Walker pastors Bangor United Methodist Church in Garden City and also runs a homeless shelter called The Wayhouse which also serves as a faith based drug and alcohol rehabilitation program.
The thrift store started when churches began donating to Walker’s shelter ministry.
“The donations filled up all of our storage buildings which led us to a clothing ministry,” she said.
Then a few months ago, while looking for a building to use as the store, Walker found a small house on Church Street in Hanceville.
“It is the same address as our church in Garden City,” she said.
The house is owned by Hanceville United Methodist Church. Walker called and asked the church about using it and they agreed. She pays the rent and utility bill.
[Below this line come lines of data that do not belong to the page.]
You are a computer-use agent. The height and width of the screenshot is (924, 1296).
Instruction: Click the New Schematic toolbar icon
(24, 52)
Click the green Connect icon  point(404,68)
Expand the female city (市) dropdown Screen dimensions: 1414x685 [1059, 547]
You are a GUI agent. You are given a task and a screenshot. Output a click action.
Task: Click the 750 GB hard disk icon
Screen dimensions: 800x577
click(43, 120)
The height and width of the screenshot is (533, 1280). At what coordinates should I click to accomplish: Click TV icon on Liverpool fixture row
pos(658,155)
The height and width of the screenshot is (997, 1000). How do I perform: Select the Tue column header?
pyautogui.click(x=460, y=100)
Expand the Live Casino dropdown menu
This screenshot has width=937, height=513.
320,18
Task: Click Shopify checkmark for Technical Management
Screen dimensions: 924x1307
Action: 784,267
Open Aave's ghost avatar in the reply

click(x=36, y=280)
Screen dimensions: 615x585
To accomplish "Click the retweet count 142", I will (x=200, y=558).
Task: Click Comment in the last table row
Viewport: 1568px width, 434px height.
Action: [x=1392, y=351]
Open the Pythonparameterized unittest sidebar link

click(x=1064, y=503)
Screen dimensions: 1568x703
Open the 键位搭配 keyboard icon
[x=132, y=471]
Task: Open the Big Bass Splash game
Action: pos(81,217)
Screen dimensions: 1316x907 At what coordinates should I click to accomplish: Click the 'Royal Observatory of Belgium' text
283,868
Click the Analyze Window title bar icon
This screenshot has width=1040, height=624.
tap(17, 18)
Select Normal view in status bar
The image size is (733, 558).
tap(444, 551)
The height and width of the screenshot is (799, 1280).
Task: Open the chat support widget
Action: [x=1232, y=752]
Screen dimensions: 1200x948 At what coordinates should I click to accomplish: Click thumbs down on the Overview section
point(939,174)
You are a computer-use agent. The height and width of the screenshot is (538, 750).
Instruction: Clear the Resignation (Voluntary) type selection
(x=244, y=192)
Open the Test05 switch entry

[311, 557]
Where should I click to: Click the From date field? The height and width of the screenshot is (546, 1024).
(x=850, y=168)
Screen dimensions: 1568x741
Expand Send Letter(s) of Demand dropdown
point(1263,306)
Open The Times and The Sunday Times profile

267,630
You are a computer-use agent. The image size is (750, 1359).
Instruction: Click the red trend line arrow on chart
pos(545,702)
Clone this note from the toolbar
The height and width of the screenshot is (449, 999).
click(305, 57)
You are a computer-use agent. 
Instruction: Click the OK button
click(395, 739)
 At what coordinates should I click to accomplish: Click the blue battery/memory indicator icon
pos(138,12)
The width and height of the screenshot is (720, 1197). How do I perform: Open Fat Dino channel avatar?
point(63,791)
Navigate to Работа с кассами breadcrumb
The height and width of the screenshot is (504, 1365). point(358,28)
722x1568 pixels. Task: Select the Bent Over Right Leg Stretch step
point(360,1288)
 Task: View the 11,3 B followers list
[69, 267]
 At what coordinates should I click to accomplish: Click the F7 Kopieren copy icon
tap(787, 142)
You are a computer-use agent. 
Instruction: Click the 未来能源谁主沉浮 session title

“This place right here is going to change a lot of people’s lives,” Walker said. “We are paying our own way. God’s going to take care of everything.”
Residents at the shelter are working at the store to earn a small pay check.
“We do the all around ministry,” Walker said. “We bring them into the spiritual round as well as give them other needs like food and clothing.”
Walker said the Lord led her in this direction. She said she enjoys helping others.
“We take people in and try to get their lives back on track,” Walker said. “Our main thing is trying to get them ID’s and jobs and reunited with their families.”
A camper, owned by Walker and her husband, serves as the women’s shelter while the men stay in the fellowship hall of the church.
“We can take male or female and do not do background checks... So it’s not a safe place for kids,” Walker said. “We are self-supporting.”
She allows people to come in rent-free, until they find a job. Eventually, they pay $50 a week to help pay utility bills.
“We have had up to 15 there at once,” Walker said.
Walker said her prayers for help are always answered.
“Every time we are in a situation, somehow these churches know,” Walker said. “God always answers our prayers.”
“We have had so many people come through who just need someone to talk to and pray with,” Walker said. “We drop what we are doing and tend to them.
“Some days we don’t know where we will get food or clothing for everybody,” she said. “But God always provides.”
Walker became involved in the ministry after her own battle with addiction.
“I am a recovering alcoholic of 12 and a half years,” Walker said.
After a 20-year-addiction, she got clean and started visiting female inmates in the Cullman County jail. She said she went as an alcoholic, not as a minister.
“After a girl I had been witnessing to told me she was able to get out if she had somewhere to go, I came up with the idea of the homeless shelter,” Walker said.
She went home and discussed it with her husband. She soon began her ministry as a pastor and as the director of the shelter and now the thrift store.
Walker said because of the addiction in her own life, she is better equipped to reach people with addictions.
“No question that a person that has never gone through the disease of addition doesn’t know how to handle the sickness,” Walker said.
“We do not believe there can be recovery without the intervention of God.”
Recovering addict Jessica Jacobs has recently been touched by Walker’s ministry.
“I found Hilda and didn’t know I would find God too,” Jacobs said.
Jacobs has been clean for a month from a six year prescription drug addition.
She said she hid the addition from her family for many years, until one night when she had a seizure and was rushed to the hospital.
“ I was on the verge of killing myself,” Jacobs said. “I’ve been in a daze for the last five years and missed out on so much. Now I’ve finally got my life back.”
“Jessica is a blessing to many people,” Walker said. “Getting her life in order is her number one priority. Her relationship with God is at the top now.”
“There is no healing like God,” Jacobs said.
Sanders agreed adding if not for Walker, he would not be here today.
“She saved my life and prayed for me,” Sanders said. “This is my new family. They have really helped me.”
Jewell Turner, Walkers mom, is proud of the work her daughter is doing.
“I left my church to help her,” Turner said. “I feel she is doing what God wants her to do. God blesses me for doing it. I love everyone of them when they come in. I loved mine through it and I feel I can love someone else’s.”